- **Extracted entries**:
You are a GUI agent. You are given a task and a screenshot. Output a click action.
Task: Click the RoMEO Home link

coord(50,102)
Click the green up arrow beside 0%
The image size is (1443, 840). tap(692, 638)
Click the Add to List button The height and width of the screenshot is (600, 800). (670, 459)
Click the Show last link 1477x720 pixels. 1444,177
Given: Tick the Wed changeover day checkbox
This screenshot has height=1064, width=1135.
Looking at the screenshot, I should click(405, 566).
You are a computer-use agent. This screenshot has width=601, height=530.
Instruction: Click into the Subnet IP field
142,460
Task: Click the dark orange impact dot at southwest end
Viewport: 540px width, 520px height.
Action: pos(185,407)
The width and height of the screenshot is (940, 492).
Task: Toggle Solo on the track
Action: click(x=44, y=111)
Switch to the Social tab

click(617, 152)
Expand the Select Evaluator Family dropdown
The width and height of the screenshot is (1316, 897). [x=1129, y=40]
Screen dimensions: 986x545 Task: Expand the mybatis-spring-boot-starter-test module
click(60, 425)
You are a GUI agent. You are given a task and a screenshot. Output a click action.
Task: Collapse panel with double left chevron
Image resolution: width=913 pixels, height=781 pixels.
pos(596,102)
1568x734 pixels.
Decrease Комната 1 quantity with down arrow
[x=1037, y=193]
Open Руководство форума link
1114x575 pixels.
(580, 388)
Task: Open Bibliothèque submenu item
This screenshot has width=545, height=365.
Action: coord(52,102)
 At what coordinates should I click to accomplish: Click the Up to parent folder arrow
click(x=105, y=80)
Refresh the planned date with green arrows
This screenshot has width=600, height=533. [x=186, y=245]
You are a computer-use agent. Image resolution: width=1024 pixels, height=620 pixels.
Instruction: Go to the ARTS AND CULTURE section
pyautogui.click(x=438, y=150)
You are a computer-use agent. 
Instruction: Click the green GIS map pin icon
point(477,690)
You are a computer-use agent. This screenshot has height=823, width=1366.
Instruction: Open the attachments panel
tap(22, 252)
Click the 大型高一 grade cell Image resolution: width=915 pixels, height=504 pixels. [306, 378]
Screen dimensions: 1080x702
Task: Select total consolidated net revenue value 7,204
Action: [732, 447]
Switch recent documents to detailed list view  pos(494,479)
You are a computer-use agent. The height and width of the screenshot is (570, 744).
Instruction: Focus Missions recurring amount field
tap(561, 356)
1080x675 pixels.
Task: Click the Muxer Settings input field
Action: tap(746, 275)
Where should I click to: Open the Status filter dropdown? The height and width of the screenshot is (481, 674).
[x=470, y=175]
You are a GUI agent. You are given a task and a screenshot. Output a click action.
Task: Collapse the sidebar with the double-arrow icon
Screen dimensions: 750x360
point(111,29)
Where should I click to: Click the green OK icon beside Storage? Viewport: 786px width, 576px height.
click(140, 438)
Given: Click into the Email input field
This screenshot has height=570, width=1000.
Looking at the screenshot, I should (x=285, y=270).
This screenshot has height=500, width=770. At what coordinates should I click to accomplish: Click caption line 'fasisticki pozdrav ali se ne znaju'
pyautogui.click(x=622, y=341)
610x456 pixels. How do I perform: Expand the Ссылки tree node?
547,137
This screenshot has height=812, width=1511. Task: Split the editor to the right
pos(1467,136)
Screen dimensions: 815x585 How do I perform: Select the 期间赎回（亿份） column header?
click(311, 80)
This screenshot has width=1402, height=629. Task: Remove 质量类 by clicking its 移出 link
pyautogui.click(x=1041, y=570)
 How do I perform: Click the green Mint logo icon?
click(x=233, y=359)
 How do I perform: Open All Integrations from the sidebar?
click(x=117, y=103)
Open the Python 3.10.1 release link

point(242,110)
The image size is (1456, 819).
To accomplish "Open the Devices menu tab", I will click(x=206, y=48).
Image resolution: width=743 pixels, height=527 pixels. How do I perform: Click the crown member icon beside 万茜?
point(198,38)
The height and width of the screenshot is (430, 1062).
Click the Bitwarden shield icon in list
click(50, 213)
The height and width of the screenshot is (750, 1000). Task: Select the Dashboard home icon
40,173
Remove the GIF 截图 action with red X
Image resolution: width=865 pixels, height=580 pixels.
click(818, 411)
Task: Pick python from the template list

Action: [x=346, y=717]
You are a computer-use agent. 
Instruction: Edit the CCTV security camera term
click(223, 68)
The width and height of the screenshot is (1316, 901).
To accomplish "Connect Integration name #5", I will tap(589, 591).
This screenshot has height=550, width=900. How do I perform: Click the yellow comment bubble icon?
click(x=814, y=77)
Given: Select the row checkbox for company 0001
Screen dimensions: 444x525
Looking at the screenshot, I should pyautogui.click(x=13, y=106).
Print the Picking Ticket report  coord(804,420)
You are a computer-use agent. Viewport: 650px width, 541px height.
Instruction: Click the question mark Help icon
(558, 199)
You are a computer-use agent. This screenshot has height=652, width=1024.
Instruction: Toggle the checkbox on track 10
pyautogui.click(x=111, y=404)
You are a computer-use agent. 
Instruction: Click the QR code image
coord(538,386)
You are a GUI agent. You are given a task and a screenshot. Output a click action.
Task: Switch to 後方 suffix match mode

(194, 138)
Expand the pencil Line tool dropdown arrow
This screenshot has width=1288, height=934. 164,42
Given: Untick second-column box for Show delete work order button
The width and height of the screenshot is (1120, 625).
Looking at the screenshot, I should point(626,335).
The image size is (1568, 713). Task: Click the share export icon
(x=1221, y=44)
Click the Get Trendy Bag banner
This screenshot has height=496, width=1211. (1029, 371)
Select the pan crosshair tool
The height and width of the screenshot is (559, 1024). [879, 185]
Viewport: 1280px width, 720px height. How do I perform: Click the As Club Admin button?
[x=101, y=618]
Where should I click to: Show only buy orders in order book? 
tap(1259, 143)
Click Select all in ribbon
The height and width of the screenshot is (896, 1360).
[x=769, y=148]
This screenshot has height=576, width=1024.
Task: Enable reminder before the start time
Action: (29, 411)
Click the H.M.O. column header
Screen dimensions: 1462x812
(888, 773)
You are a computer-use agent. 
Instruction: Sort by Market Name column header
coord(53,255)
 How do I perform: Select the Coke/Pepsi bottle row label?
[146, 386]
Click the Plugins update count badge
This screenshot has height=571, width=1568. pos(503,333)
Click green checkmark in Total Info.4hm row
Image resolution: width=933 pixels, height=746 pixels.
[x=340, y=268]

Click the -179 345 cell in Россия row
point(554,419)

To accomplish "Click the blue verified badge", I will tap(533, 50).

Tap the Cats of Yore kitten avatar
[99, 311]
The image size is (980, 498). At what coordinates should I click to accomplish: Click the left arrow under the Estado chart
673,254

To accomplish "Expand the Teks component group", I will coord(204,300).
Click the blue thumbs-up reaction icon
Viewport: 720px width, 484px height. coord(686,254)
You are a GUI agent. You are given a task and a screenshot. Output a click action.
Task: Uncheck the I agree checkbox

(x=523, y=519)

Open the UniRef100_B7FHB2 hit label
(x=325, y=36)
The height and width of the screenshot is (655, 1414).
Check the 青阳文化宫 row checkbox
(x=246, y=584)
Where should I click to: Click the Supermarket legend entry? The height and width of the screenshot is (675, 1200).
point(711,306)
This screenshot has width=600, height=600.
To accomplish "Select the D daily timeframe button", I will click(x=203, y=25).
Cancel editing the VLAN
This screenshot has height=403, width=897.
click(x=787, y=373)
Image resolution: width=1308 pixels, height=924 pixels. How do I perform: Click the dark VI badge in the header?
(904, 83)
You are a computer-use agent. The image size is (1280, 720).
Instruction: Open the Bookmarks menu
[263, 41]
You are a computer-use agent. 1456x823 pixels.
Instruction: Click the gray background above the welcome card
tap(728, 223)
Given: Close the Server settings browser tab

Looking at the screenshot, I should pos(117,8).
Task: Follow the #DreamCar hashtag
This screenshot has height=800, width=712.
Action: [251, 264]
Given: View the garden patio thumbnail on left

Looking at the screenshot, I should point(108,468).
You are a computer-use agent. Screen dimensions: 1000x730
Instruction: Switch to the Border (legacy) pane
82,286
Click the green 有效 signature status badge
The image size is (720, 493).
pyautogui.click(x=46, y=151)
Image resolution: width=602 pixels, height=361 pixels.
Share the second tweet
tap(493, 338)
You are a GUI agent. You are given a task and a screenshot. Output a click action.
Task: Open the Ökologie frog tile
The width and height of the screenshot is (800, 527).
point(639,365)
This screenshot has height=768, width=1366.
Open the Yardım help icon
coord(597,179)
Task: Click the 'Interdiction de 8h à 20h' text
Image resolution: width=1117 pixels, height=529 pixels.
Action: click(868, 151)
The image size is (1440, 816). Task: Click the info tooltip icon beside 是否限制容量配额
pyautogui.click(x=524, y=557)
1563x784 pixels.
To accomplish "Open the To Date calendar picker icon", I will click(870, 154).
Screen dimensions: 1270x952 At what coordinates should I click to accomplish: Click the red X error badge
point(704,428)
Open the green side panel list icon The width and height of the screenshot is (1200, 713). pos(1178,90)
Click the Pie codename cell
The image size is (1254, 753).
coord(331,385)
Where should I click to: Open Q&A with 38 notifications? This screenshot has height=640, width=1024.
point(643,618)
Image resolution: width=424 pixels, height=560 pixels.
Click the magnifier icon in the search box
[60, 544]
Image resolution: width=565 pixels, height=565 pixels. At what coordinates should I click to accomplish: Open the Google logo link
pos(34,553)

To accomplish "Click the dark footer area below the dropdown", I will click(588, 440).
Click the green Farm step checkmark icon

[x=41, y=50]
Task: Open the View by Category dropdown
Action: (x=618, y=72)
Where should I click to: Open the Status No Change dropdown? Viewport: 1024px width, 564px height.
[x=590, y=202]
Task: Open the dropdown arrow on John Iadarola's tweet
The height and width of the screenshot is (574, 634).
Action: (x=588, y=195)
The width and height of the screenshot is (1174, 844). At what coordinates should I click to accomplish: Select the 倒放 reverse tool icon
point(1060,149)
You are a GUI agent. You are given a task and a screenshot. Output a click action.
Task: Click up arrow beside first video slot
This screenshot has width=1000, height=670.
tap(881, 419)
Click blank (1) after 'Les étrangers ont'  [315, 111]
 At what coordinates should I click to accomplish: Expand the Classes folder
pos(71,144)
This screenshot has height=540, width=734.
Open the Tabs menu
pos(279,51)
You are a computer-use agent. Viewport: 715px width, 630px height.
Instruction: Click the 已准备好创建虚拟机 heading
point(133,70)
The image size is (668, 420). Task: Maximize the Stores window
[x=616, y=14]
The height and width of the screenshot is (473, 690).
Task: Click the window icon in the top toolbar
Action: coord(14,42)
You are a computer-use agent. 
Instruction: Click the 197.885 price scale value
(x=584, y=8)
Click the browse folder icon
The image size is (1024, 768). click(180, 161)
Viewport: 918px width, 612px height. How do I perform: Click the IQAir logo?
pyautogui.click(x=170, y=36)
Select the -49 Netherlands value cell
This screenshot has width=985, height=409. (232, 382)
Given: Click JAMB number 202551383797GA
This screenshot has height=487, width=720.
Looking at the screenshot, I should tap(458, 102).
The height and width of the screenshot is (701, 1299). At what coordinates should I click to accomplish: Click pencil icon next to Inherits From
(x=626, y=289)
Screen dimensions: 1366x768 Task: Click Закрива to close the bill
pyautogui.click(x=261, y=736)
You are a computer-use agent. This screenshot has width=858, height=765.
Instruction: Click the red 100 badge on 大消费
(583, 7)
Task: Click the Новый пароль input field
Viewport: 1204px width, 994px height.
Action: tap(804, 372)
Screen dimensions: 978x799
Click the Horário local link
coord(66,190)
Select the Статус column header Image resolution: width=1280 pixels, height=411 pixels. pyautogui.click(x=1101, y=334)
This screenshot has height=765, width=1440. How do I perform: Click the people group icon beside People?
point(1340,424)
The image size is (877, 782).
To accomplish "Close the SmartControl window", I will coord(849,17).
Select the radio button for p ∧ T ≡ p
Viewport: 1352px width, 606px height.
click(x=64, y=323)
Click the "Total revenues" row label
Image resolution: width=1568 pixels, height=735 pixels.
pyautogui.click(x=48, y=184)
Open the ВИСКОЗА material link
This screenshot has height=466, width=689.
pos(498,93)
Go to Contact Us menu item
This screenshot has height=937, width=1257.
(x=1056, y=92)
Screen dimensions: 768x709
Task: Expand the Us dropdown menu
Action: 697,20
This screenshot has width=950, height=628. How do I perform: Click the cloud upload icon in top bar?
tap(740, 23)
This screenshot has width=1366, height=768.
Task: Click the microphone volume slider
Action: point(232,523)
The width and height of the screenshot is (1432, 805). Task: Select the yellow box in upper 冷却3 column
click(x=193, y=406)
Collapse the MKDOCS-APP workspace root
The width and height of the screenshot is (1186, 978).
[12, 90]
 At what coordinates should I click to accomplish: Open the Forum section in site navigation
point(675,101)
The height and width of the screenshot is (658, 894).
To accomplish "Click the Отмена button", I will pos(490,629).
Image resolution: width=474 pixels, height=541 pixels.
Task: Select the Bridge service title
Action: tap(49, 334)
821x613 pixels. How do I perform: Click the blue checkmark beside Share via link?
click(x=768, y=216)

- **Exercise directions**: All lines from the start of the entries through the line where "Task: Click the dark" sits should be duplicated exactly, with nothing else in the output.

- **Task response**:
You are a GUI agent. You are given a task and a screenshot. Output a click action.
Task: Click the RoMEO Home link

coord(50,102)
Click the green up arrow beside 0%
The image size is (1443, 840). tap(692, 638)
Click the Add to List button The height and width of the screenshot is (600, 800). (670, 459)
Click the Show last link 1477x720 pixels. 1444,177
Given: Tick the Wed changeover day checkbox
This screenshot has height=1064, width=1135.
Looking at the screenshot, I should click(405, 566).
You are a computer-use agent. This screenshot has width=601, height=530.
Instruction: Click into the Subnet IP field
142,460
Task: Click the dark orange impact dot at southwest end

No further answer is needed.